Ahad 01 Feb 2015 15:09 WIB

Punya Anak Kedua? No, Thanks

Red: operator

REPUBLIKA.CO.ID, Boleh jadi ini kabar gembira untuk warga Cina. Sejak setahun lalu, pemerintah negeri ini telah melonggarkan kebijakan kontroversial yang memaksa warganya hanya memiliki satu anak. Kini peraturan tersebut telah sedikit berubah. Pemerintah Cina mengizinkan pasangan untuk memiliki anak kedua. Syaratnya, ayah atau ibunya adalah anak tunggal dalam keluarganya.

Bisa dibilang inilah liberalisasi besar-besaran terhadap kebijakan satu anak yang telah diterapkan selama tiga dekade itu. Menurut kantor berita Xinhua, berkat peraturan baru diperkirakan ada 1 juta pasangan suami-istri yang mengajukan izin untuk memiliki anak kedua.

Bahkan, diperkirakan di seluruh negeri ada sekitar 11 juta pasangan yang diizinkan untuk menambah anggota keluarganya. Malah, pihak dinas kesehatan memprediksi kebijakan itu akan memicu kelahiran 2 juta bayi.

Benarkah demikian?

Ternyata, tidak semua warga Cina bersyukur dengan peraturan baru itu.

Di Beijing, hanya sekitar 30 ribu pasangan yang mengajukan aplikasi memiliki anak kedua. Ini jauh dari angka 50 ribu aplikasi yang diperkirakan sebelumnya. Hal serupa terjadi pula di kota lain seperti Shanghai dan Shenzhen.

Eason, seorang warga Beijing, tampaknya termasuk yang enggan menambah anak. Ayah seorang anak berusia tiga tahun itu mengaku cemas dengan urusan keuangan jika punya anak lagi. `'Membesarkan anak tunggal saja sudah membuat repot keuangan kami,'' ujarnya, seperti dilan- sir CNN. `'Punya bayi lagi berarti menambah biaya pendidikan, tempat tinggal, dan banyak lagi.''

Pria yang enggan mengungkap nama lengkapnya itu pun menambahkan, `'Mengurus satu anak benar- benar menguras energi kami dan orang tua kami.''

Lain lagi dengan Zhang Li. Perempuan muda ini sebenarnya ingin hamil kembali. Namun, keinginannya itu ditentang habis oleh keluarga besarnya. `'Orang tua saya menentang keras keinginan kami memiliki anak kedua. Mereka berpikir ini akan menambah beban ekonomi keluarga.

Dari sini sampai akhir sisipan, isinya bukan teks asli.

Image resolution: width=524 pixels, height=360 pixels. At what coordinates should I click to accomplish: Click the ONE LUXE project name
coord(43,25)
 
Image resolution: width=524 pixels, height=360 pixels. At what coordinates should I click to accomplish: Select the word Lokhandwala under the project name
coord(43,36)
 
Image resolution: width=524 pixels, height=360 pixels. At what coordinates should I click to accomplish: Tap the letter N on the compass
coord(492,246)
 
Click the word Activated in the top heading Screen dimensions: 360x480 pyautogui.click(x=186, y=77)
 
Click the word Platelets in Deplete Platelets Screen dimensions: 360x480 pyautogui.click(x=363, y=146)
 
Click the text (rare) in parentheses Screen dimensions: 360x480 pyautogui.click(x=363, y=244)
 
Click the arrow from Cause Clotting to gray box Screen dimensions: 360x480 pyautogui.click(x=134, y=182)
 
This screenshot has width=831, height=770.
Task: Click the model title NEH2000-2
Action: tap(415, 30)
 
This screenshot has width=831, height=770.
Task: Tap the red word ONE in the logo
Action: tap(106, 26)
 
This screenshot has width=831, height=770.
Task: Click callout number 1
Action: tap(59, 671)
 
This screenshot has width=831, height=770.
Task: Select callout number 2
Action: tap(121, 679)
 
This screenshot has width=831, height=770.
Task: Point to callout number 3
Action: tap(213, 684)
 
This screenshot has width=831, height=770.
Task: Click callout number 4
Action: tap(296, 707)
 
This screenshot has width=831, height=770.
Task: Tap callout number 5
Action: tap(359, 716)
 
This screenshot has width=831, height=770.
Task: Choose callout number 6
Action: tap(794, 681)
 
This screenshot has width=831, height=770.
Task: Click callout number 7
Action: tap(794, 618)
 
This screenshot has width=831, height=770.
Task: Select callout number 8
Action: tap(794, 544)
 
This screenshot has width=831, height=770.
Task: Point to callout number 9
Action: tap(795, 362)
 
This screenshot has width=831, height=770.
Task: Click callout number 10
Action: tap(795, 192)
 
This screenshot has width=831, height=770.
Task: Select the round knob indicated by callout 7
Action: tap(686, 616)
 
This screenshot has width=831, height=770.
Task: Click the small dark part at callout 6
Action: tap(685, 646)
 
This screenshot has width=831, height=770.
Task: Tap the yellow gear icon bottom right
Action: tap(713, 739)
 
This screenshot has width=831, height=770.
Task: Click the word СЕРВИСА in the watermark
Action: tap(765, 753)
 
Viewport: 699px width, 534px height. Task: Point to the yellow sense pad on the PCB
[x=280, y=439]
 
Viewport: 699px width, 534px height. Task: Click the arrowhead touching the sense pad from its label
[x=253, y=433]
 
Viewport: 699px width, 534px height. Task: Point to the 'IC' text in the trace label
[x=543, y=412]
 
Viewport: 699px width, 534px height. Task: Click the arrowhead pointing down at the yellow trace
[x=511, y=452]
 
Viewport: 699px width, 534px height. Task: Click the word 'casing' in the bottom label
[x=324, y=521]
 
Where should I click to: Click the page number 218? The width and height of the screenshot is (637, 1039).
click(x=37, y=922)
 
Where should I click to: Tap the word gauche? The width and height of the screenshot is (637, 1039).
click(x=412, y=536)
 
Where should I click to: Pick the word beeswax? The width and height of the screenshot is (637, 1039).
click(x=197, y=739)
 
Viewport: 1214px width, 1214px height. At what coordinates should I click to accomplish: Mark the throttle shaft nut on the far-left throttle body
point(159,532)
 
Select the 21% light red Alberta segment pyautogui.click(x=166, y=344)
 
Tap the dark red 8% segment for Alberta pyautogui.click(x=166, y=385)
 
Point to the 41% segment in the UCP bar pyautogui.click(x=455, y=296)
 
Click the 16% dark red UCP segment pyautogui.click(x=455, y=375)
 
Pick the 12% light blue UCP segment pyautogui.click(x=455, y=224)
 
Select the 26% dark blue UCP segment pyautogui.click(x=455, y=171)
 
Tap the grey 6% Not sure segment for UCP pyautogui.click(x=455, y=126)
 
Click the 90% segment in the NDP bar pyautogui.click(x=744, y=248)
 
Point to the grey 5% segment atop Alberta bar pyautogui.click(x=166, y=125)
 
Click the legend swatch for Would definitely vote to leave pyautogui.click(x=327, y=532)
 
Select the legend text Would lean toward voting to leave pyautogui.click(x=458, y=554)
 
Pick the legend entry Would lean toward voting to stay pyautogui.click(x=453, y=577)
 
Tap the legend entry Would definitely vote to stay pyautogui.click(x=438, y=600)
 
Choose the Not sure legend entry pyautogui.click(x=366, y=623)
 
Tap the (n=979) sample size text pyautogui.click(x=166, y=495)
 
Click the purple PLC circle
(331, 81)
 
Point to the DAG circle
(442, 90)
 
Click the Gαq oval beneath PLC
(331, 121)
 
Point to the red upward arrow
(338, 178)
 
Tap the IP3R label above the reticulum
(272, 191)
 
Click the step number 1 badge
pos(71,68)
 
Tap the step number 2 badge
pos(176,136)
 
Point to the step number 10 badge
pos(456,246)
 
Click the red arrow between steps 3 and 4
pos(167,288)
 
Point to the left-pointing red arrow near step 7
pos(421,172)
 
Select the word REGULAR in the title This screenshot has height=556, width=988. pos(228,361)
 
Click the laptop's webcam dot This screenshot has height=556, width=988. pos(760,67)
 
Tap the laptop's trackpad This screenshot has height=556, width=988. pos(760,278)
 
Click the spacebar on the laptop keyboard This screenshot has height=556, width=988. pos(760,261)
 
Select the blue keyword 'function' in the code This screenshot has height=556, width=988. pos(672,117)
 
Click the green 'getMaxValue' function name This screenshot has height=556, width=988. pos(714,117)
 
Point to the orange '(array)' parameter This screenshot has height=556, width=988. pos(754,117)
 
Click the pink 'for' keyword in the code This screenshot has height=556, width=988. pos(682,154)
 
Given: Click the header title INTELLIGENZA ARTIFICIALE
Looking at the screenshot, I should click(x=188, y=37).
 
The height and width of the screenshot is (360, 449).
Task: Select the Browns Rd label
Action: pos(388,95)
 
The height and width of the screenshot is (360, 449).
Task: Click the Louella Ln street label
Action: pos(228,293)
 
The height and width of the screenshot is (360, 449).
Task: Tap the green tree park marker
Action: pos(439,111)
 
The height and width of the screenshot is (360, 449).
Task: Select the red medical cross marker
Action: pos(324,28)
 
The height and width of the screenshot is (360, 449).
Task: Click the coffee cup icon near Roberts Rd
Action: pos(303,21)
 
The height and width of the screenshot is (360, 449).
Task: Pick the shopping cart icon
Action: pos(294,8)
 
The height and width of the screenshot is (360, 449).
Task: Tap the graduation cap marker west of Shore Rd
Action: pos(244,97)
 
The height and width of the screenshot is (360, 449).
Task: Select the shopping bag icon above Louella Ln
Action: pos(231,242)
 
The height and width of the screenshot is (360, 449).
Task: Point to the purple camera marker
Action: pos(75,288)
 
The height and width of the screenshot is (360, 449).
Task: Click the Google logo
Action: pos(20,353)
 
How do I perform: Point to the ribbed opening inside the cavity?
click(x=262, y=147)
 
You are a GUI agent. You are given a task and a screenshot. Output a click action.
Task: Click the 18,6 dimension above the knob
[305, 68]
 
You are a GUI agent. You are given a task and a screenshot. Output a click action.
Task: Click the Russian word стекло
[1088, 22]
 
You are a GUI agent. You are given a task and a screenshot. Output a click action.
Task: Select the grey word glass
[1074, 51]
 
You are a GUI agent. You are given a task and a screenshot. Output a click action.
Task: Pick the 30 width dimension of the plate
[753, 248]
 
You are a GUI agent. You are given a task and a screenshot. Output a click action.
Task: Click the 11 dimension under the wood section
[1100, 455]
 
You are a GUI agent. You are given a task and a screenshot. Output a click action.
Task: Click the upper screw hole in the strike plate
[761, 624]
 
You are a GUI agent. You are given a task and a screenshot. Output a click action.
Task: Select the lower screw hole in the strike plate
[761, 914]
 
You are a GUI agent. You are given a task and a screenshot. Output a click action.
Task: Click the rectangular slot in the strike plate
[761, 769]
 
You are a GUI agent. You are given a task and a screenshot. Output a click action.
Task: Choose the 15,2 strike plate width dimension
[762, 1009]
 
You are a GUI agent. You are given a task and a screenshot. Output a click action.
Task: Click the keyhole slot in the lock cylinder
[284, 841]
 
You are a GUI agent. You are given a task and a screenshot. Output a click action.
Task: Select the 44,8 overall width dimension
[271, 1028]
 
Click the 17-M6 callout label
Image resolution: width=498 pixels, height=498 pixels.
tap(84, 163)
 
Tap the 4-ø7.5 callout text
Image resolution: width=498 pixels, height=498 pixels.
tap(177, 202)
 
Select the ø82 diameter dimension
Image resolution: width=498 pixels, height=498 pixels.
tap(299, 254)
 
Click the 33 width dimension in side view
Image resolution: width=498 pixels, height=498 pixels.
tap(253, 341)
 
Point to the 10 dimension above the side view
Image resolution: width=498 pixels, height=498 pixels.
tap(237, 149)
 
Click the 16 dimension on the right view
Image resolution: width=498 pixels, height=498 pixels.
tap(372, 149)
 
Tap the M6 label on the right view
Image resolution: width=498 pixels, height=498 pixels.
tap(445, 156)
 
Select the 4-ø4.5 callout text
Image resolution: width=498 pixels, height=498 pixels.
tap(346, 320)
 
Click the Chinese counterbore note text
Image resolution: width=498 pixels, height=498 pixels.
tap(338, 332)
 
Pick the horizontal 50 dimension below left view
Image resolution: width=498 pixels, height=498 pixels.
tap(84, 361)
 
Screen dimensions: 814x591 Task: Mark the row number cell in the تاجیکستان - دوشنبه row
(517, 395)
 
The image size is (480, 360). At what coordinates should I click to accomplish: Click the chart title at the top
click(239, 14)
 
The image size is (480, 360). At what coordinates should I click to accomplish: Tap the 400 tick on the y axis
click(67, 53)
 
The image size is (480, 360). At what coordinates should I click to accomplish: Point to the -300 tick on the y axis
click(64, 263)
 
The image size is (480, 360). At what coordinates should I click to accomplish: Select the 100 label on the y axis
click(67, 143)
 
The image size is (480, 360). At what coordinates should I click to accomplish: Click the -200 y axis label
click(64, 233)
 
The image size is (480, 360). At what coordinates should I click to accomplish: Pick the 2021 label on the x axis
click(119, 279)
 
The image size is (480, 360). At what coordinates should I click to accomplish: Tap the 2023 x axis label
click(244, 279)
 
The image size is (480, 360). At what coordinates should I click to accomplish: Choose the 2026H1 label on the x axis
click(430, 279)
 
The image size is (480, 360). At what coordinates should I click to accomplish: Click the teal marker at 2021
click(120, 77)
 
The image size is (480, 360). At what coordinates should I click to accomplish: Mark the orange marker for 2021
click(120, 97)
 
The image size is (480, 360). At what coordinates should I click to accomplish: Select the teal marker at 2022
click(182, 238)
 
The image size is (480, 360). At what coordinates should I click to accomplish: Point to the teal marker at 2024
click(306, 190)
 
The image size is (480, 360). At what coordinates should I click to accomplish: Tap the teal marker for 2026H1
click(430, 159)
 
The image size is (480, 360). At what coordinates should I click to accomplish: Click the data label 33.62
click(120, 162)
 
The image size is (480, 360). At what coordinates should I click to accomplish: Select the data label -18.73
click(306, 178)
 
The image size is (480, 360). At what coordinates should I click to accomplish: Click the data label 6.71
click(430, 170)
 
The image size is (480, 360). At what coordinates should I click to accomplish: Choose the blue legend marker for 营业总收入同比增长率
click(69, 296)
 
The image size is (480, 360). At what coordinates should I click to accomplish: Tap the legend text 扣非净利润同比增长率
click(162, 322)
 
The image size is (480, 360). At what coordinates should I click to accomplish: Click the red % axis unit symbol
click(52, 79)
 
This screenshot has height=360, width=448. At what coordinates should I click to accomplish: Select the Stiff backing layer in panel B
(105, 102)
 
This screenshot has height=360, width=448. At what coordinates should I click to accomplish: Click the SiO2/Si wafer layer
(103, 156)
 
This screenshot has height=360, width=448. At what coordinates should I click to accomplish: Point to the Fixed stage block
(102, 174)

Selain itu, tidak ada yang punya waktu dan energi berlebih untuk mengurus bayi baru,'' kata dia.

Pendapat semacam ini cukup mencemaskan pihak kependudukan setempat. Mereka cemas Cina akan mengalami generasi yang beranjak tua sebelum mampu mencapai level sejahtera untuk sanggup mengurus mereka yang lebih senior.

Banyak yang menilai seharusnya Cina menghapus kebijakan keluarga berencana secara total untuk memastikan jumlah angkatan kerja yang memadai untuk menyokong generasi tua. Diduga kuat, fenomena ini akan terjadi tak lama lagi, sekitar tahun 2016.

`'Masalah demografi dalam jangka panjang sungguh mencemaskan. Cina mulai dibandingkan dengan Jepang yang masalah ekonominya dipicu oleh tren demografi,'' ujar Brian Jackson, ekonom di sebuah grup riset IHS Global Insight di Beijing.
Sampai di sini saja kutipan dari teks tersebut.